**Directive 1**
In the court case text, on what date was the opinion filed?

**Text excerpt**

Collins D. White v. Willard P. Alward.
Negotiable Instruments—Note — Power of Attorney — Alterations—• Blanks—Filling of.
1. The delivery of commercial paper, with unfilled blanks, carries with it authority to fill the same, and the rule applies to powers of attorney attached thereto.
2. In the absence of an agreement to the contrary, a holder can only fill such blanks as the context shows they should be filled, and where it does not show, they must be filled with regard to what is reasonable under the circumstances.
3. If in such case the amount inserted as attorney’s fees in a power of attorney is excessive, it may be reduced to what is reasonable.
[Opinion filed December 24, 1889.]
Appeal from the Circuit Court of Cook County; the Hon. Hollín S. Williamson, Judge, presiding.
Mr. Louis Shisslee, for appellant.
The law is well established, that where a person signs his name to a bill or note, leaving a blank for a sum, and gives it to another person, and a sum is inserted in the blank space, and the bill or note is sold or transferred, the maker can be held liable on the note. The signing and delivery of the note with the blank for a sum, is held to confer authority on the person to whom it is delivered, to insert an amount. In Young et al. v. Ward, 21 Ill. 225, the court say:
“ It is the settled doctrine, that if a party signs his name to a blank paper, and delivers it, with authority to fill the blank space above his signature with a note or bill for a particular amount, or to a specified person, and the person receiving it fills it for a larger amount, or to a different person, and it is passed in the course of business, without notice of the facts, *196the maker is bound by the instrument. And so of a note or bill already filled up and intrusted by the maker or drawer, to be delivered for a particular purpose or to a particular person, or on a contingency, and the instrument is negotiated contrary to the intention of the maker, to an innocent person. It is the duty of the maker to see that his negotiable paper does not improperly get into circulation, and failing to do so, he must suffer the consequences of his negligence.”
In 1st Vol. Parsons on Bills and Notes, 2d Ed., p. 109— “Where a person signs his name to a bill or note, leaving a blank for a sum, and intrusts to another, this is prima facie evidence of authority to insert an indefinite sum.”
We claim that the fact of the signing this power of attorney to confess judgment, with blank spaces, and delivering it, sending it afloat as commercial paper, gave authority to any holder of it, to fill up these blank spaces.
We have been unable to find any decision of the precise point involved in this suit. The decision of Burwell v. Orr et al., 84 Ill. Rept. p. 465, was in regard to the alteration of a power of attorney to confess judgment, which provided for three dollars attorney’s fees, and inserting the word “ hundred ” after the word “ three,” thereby changing the words “ three dollars” to “ three hundred dollars.” In that case there were no blank spaces to be filled. The amount of attorney’s fees was fixed, and written three dollars. To change three dollars into three hundred dollars was a material alteration. There is a clear distinction between filling up a blank space, and the material alteration of an instrument which changes and alters fixed amounts. The filling up of a blank space in a note or paper is one thing; the alteration of figures is another and different thing. The same argument that would be used against the right to fill up the blank space in this power of attorney by inserting the word “fifty,” could likewise bo urged against the right to fill up the blank space for the amount in a promissory note.

**Directive 2**
Rewrite the records starting at the line containing "This screenshot has height=823, width=1390." and ending with the final line of the records, changing "Go to" to "Open" and keeping everything else the same. Omit the pictures from your answer.

[Element lookup records]
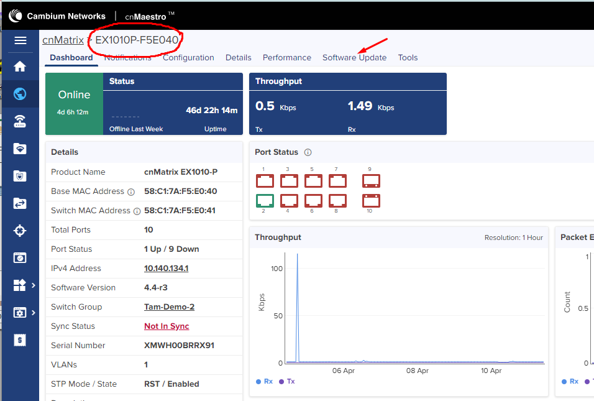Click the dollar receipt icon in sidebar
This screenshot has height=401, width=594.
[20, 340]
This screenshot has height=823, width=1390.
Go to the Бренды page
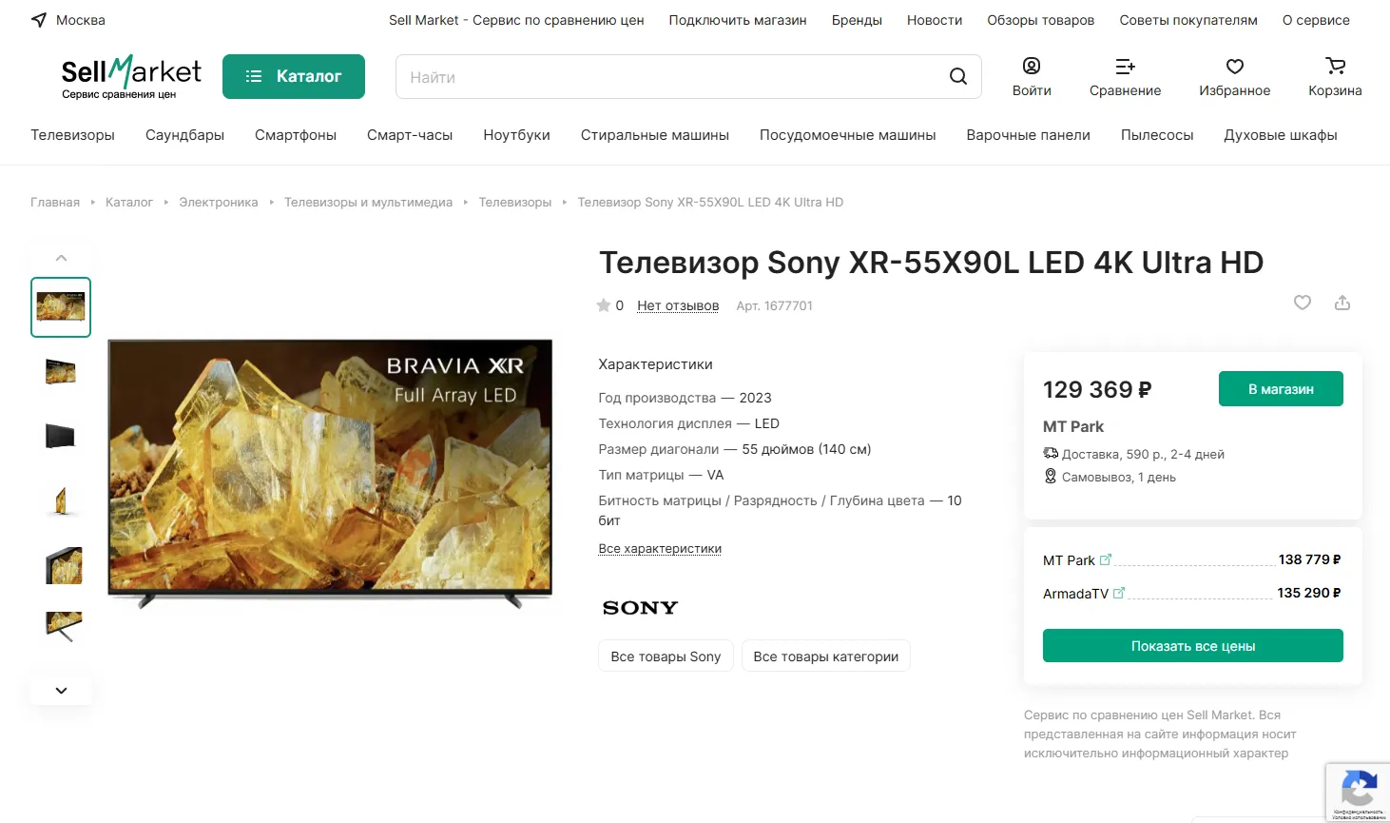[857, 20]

**Right answer 1**
December 24, 1889.

**Right answer 2**
This screenshot has height=823, width=1390.
Open the Бренды page
[857, 20]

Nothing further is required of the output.